A comprehensive collection of educational Jupyter notebooks exploring fundamental concepts of deep learning, neural networks, and optimization techniques from scratch.

📚 Overview

This repository contains hands-on implementations and demonstrations of core deep learning concepts including neurons, layers, backpropagation, regularization, and various optimization algorithms. Perfect for students and practitioners looking to understand how neural networks work under the hood.

📓 Notebooks

1. BackProp_Neuron.ipynb

Deep dive into the backpropagation algorithm using a single neuron.

  • ReLU activation function and its derivative
  • Forward pass computation
  • Gradient calculation via chain rule
  • Weight and bias updates using backpropagation
  • Key Concepts: Backpropagation, Gradient descent, Chain rule

2. Dense_layer_class.ipynb

Implementation of a fully connected (Dense) layer as a Python class.

  • Dense layer architecture with multiple inputs and neurons
  • Forward propagation through multiple layers
  • ReLU activation implementation as a separate class
  • Stacking multiple dense layers
  • Key Concepts: Neural network layers, Matrix operations, Activation functions

3. each_function_NN.ipynb

Comprehensive exploration of individual neural network components.

  • Breaking down neural network operations into modular functions
  • Understanding each component's role in the network
  • Key Concepts: Modularity, Function composition

4. L1_L2_Regularization.ipynb

Study of regularization techniques to prevent overfitting.

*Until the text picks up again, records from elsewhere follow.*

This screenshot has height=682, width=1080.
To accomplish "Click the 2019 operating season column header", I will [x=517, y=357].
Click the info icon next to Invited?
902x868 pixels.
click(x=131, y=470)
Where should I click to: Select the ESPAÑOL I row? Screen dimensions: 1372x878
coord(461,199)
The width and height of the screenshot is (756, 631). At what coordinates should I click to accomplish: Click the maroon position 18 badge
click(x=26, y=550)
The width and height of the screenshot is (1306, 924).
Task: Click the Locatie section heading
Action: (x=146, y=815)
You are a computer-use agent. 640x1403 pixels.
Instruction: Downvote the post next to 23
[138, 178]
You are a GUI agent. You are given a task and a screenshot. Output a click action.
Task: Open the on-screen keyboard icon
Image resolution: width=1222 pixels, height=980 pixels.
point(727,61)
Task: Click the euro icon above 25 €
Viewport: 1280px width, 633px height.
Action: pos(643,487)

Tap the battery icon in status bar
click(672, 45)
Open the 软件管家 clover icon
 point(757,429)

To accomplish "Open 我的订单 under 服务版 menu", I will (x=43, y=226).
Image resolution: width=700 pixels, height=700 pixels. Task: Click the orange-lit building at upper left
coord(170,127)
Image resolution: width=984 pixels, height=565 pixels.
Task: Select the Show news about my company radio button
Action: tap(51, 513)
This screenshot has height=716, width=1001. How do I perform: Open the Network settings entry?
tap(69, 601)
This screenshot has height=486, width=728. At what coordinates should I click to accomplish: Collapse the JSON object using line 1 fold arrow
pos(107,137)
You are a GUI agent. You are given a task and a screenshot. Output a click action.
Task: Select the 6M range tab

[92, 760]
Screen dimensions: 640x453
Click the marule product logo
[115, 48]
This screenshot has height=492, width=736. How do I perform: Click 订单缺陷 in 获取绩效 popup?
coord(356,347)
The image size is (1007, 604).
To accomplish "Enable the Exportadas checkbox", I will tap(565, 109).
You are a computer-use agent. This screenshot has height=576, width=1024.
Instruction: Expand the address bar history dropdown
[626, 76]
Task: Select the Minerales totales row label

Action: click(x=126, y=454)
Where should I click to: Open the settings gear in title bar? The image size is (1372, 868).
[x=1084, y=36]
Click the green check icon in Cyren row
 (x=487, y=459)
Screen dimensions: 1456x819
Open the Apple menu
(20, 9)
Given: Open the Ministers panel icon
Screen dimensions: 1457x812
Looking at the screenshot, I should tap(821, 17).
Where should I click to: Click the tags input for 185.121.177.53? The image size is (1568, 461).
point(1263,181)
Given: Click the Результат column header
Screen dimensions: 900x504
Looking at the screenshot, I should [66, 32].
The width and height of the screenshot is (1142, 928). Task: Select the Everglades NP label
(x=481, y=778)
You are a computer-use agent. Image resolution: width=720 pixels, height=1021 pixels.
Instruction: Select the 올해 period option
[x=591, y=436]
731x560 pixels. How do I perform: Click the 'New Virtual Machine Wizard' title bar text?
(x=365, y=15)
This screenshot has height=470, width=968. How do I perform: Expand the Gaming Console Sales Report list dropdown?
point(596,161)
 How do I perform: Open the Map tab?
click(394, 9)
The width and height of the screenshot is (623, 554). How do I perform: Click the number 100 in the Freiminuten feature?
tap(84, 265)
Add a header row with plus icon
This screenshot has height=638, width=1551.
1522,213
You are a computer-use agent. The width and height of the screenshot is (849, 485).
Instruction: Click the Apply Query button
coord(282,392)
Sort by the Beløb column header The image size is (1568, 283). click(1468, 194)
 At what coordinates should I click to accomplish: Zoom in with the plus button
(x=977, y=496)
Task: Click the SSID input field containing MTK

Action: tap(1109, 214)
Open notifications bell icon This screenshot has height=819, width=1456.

  • L1 (Lasso) regularization
  • L2 (Ridge) regularization
  • Impact on model training and generalization
  • Key Concepts: Overfitting prevention, Weight penalties, Model complexity control

5. Neurons_layers.ipynb

Foundation concepts of neurons and network layers.

  • Single neuron computations
  • Multiple neurons in a layer
  • Layer composition and connectivity
  • Key Concepts: Neurons, Network topology, Forward pass

6. Optimizers.ipynb

Detailed implementation and comparison of optimization algorithms.

  • Momentum-based optimization
  • Adaptive learning rate methods
  • Softmax activation for multi-class classification
  • Key Concepts: Optimization algorithms, Convergence, Learning rates

7. spiral_data_classification.ipynb

End-to-end classification example using the spiral dataset.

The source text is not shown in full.